Output each record below exactly, leaving any picture out of the copy.

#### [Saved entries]
===

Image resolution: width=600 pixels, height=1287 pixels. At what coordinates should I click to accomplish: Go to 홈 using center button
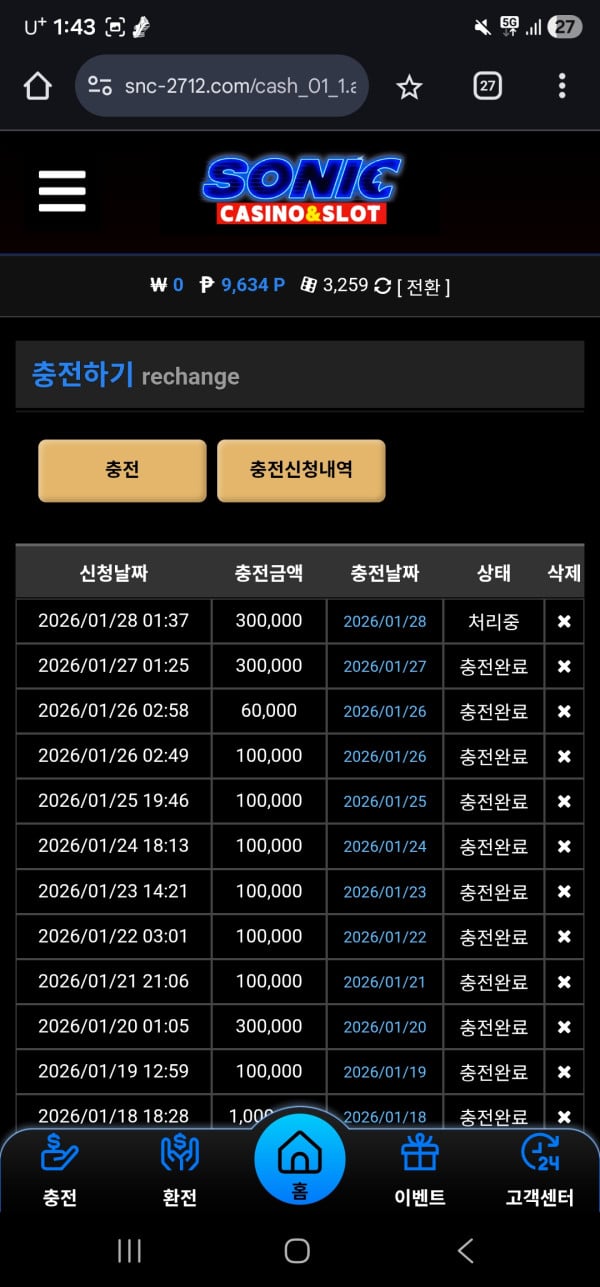point(300,1160)
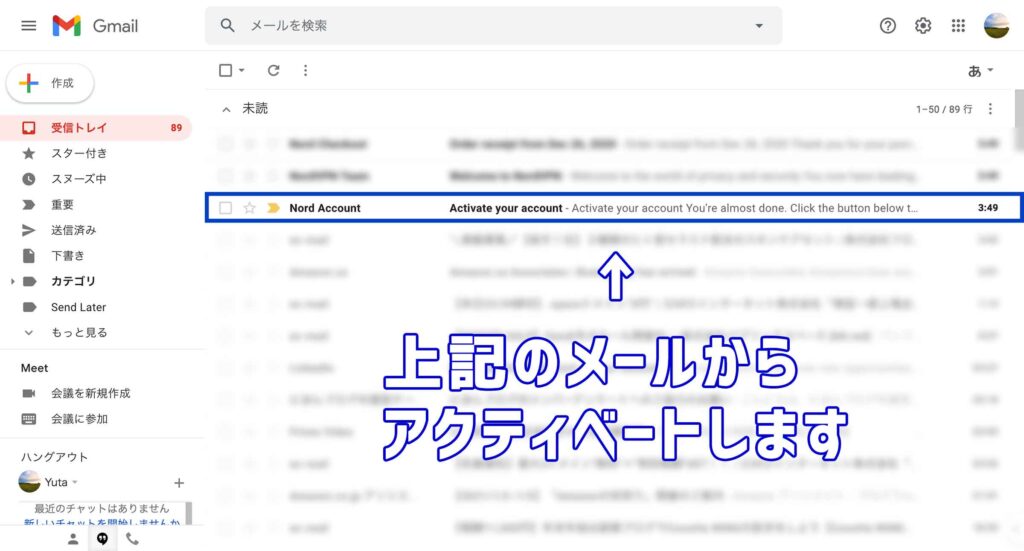The image size is (1024, 551).
Task: Tick the select all messages checkbox
Action: click(x=226, y=70)
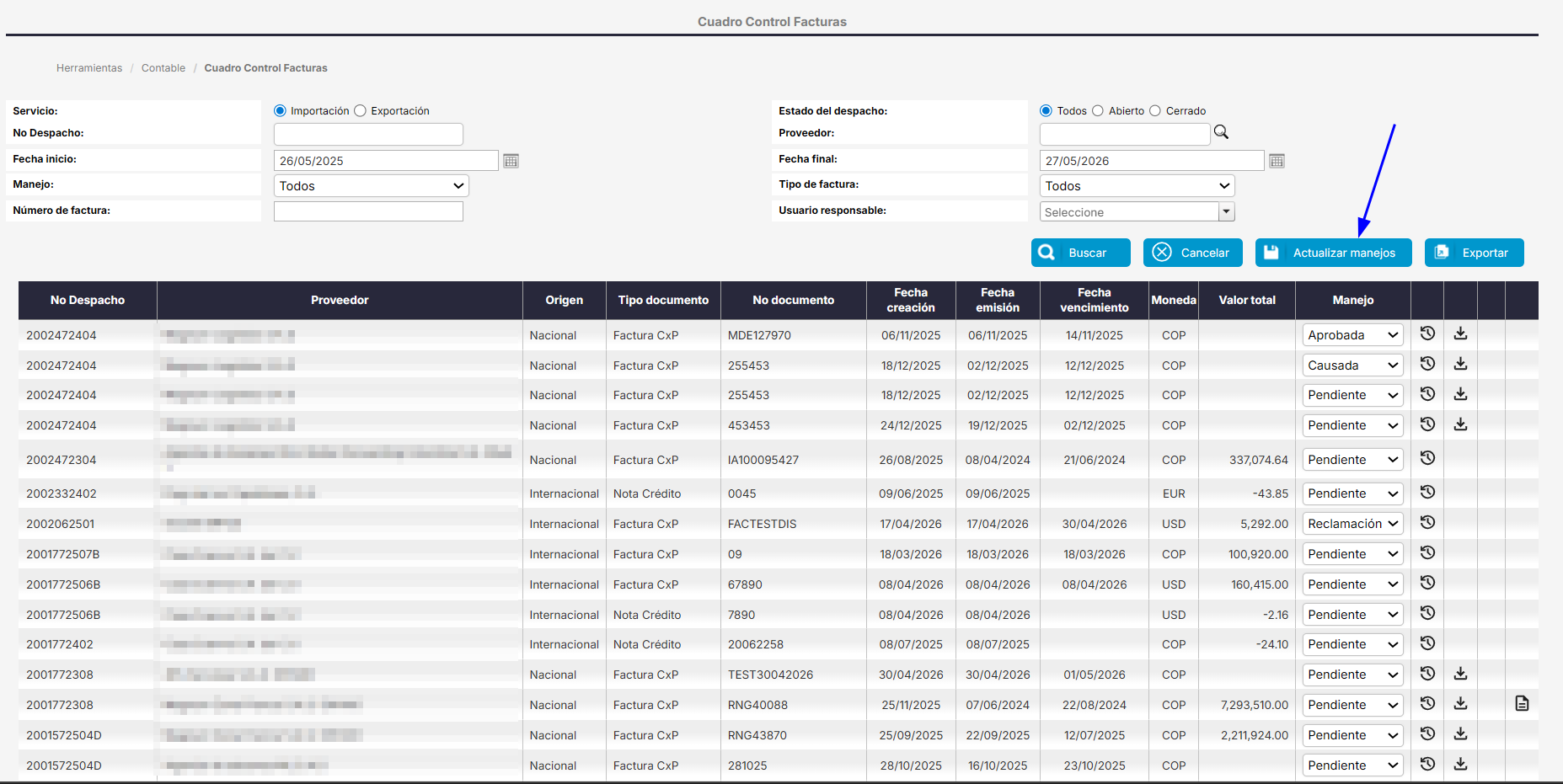Click the Actualizar manejos button
Viewport: 1563px width, 784px height.
[x=1334, y=253]
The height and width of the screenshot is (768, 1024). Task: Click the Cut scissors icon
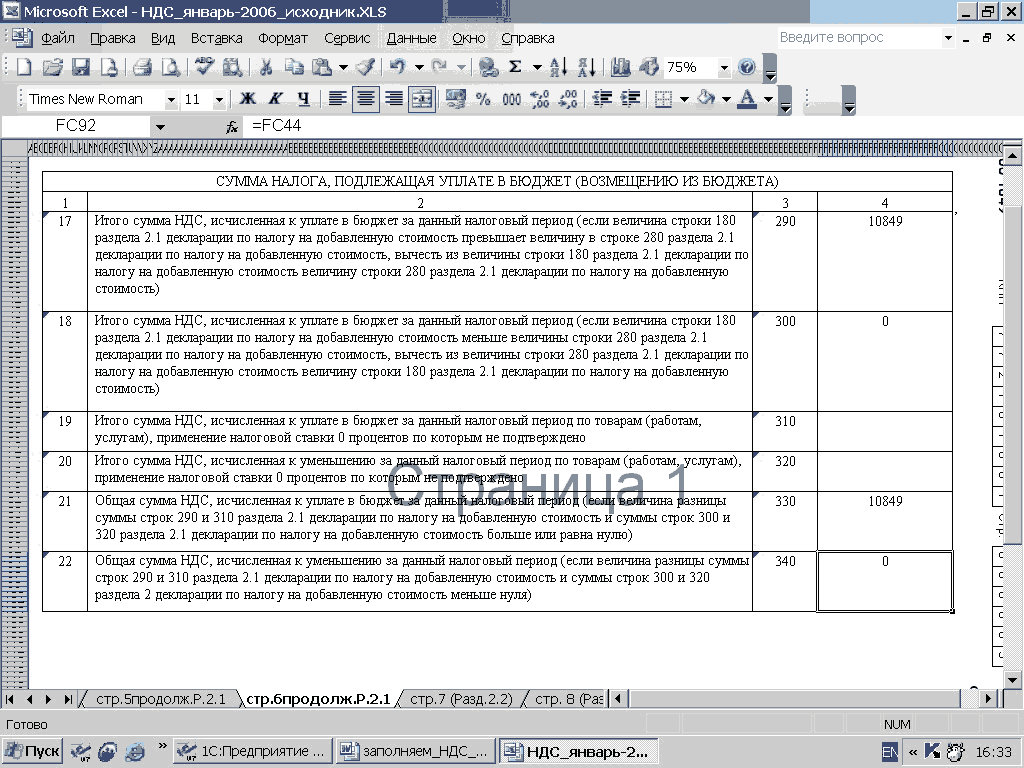[x=266, y=67]
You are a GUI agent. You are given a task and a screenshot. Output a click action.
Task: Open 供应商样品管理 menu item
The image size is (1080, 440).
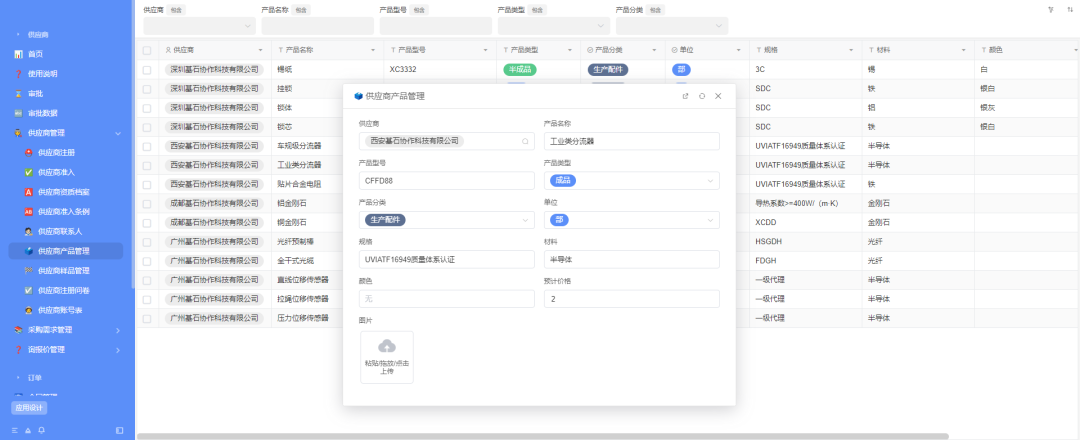(x=66, y=271)
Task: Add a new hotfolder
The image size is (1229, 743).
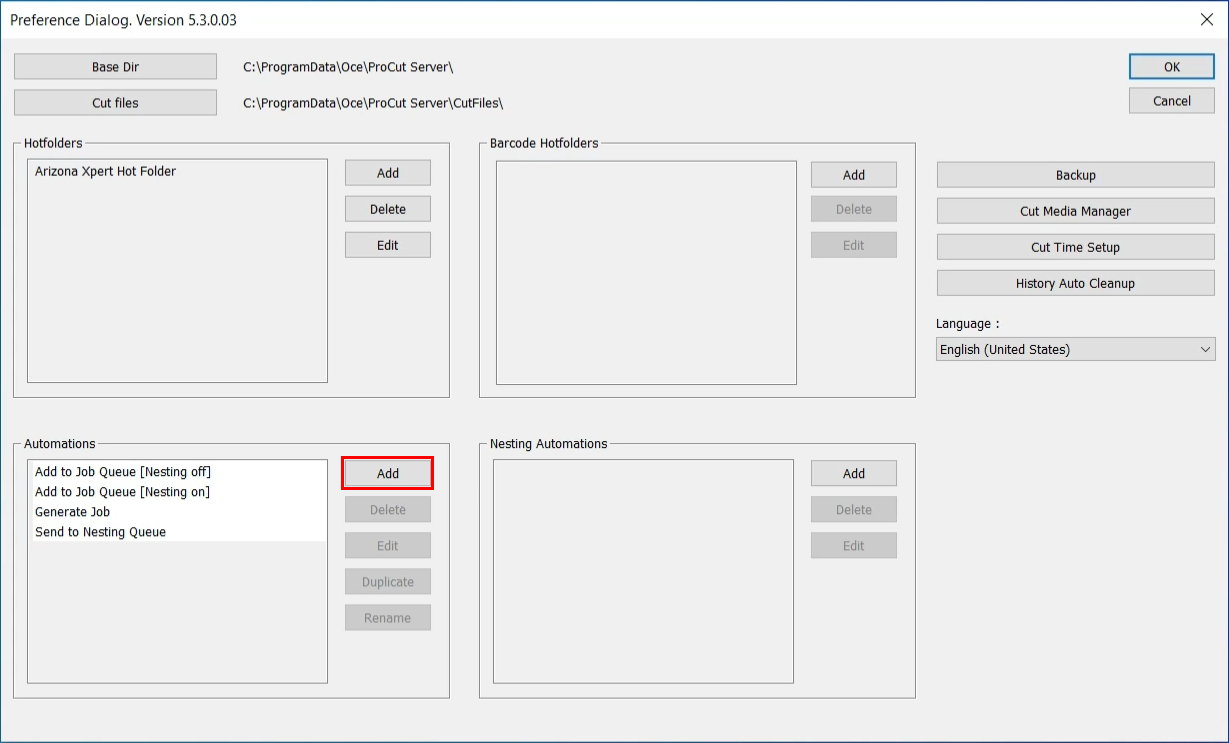Action: (x=387, y=173)
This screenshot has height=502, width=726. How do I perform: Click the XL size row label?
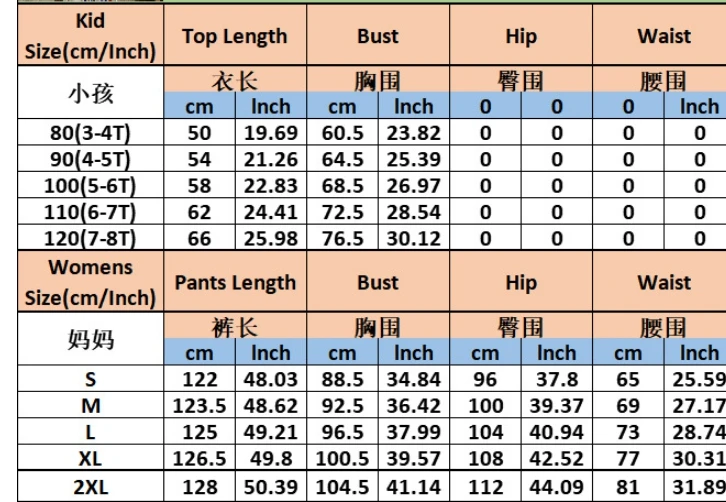pyautogui.click(x=90, y=458)
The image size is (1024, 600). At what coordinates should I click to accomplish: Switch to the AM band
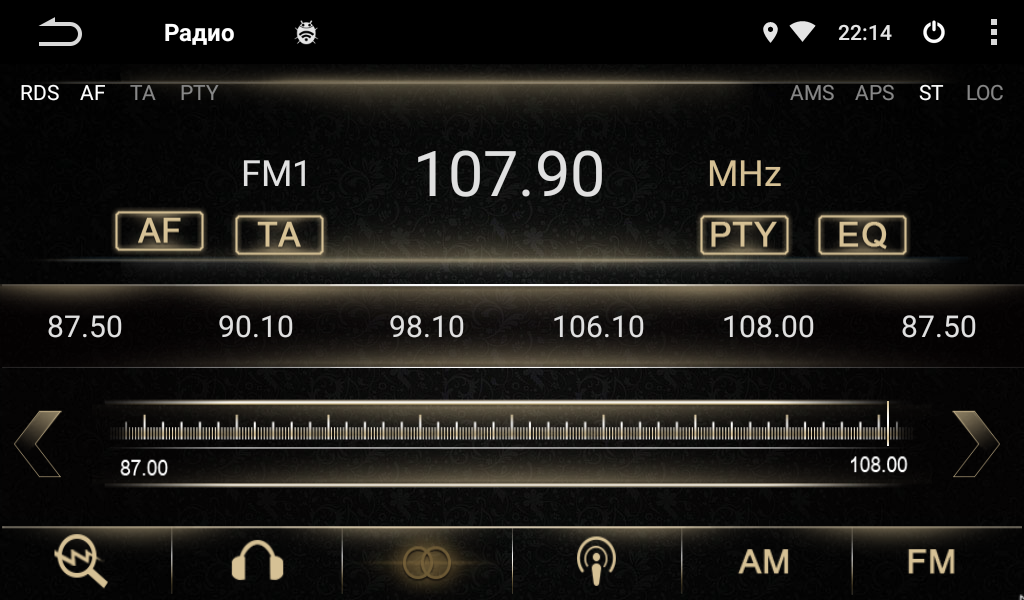[x=765, y=562]
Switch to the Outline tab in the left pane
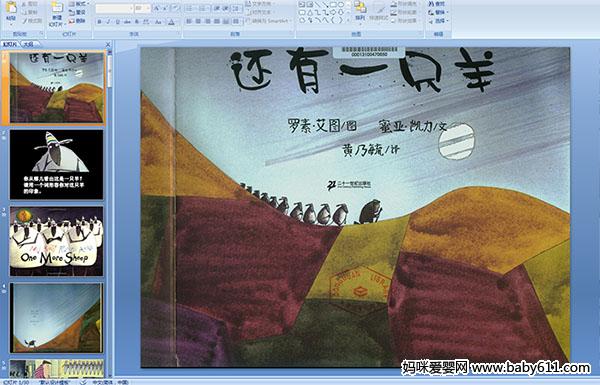Image resolution: width=600 pixels, height=385 pixels. point(29,44)
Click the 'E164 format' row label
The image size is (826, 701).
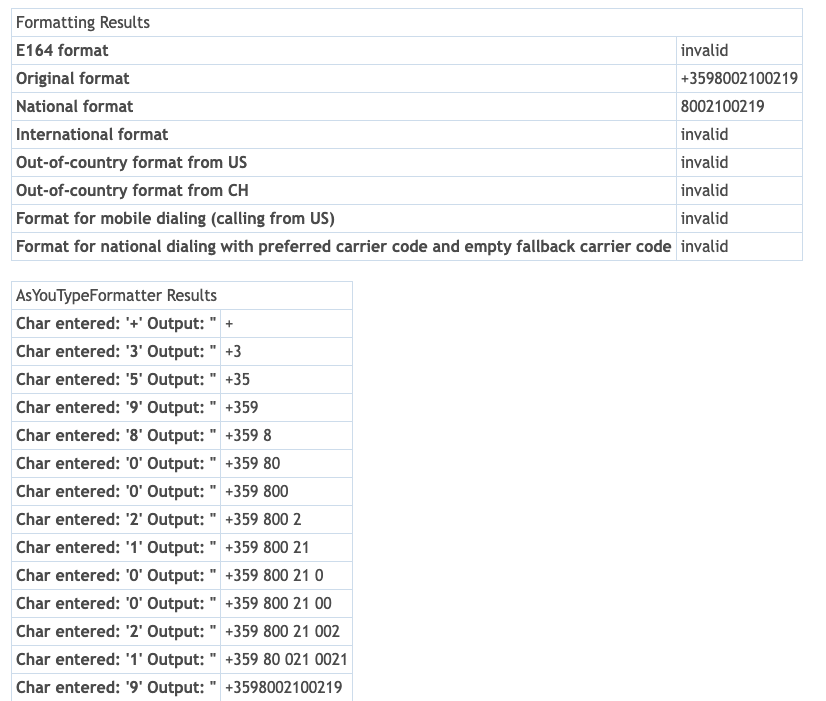[x=62, y=50]
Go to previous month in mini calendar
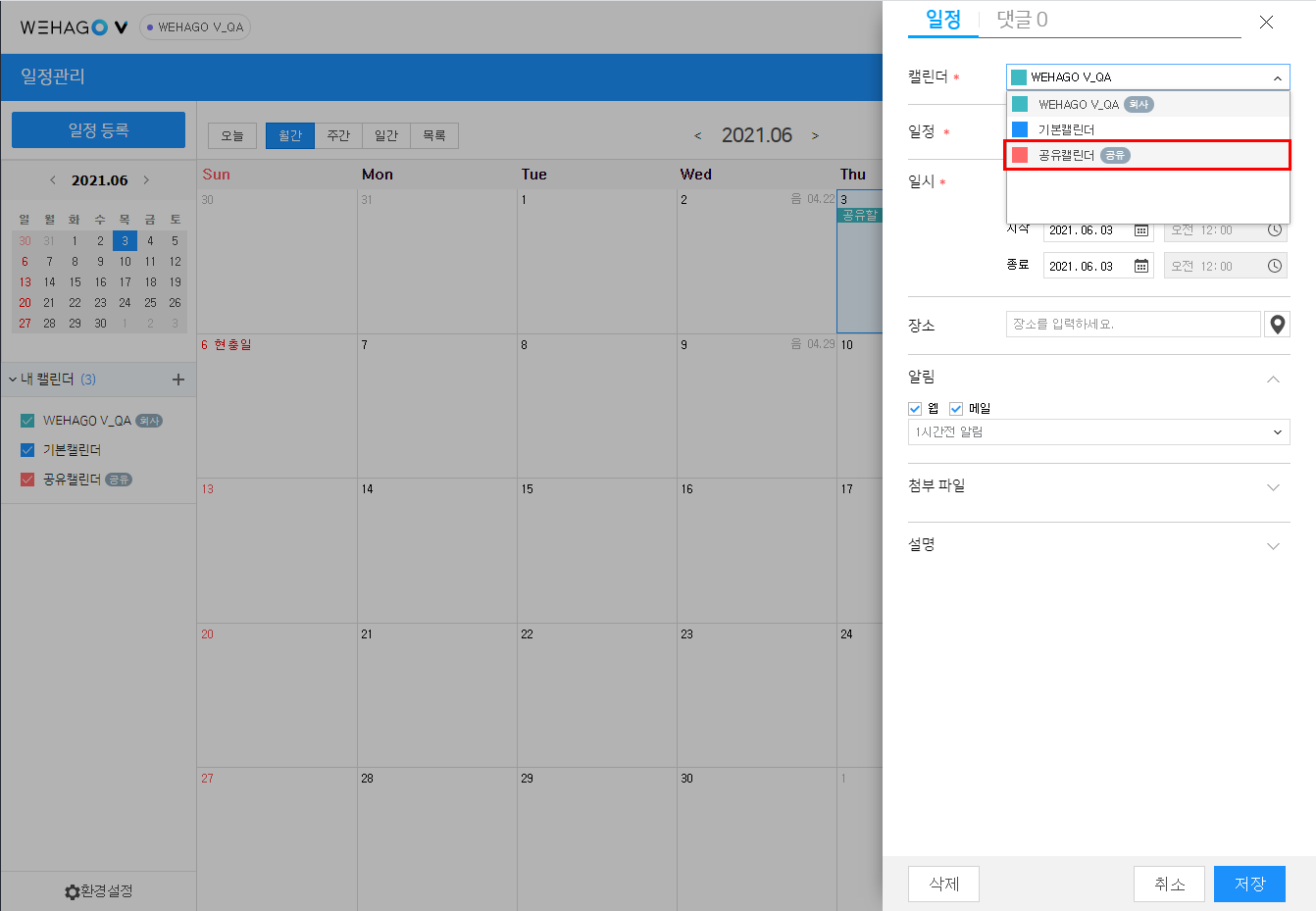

===

#### [Response area]
Image resolution: width=600 pixels, height=1287 pixels. At what coordinates should I click to accomplish: Go to 홈 using center button
point(300,1160)
The image size is (1024, 551).
Task: Tick the select all messages checkbox
Action: click(x=226, y=70)
Click the Actualizar manejos button
Viewport: 1563px width, 784px height.
[x=1334, y=253]
The height and width of the screenshot is (768, 1024). Task: Click the Cut scissors icon
[x=266, y=67]
You are a GUI agent. You are given a task and a screenshot. Output a click action.
Task: Open 供应商样品管理 menu item
The image size is (1080, 440).
(x=66, y=271)
Task: Add a new hotfolder
The image size is (1229, 743).
Action: (x=387, y=173)
This screenshot has height=502, width=726. How do I perform: Click the XL size row label?
pyautogui.click(x=90, y=458)
The image size is (1024, 600). At what coordinates should I click to accomplish: Switch to the AM band
[x=765, y=562]
Switch to the Outline tab in the left pane
Image resolution: width=600 pixels, height=385 pixels. point(29,44)
Click the 'E164 format' row label
The image size is (826, 701).
[x=62, y=50]
Go to previous month in mini calendar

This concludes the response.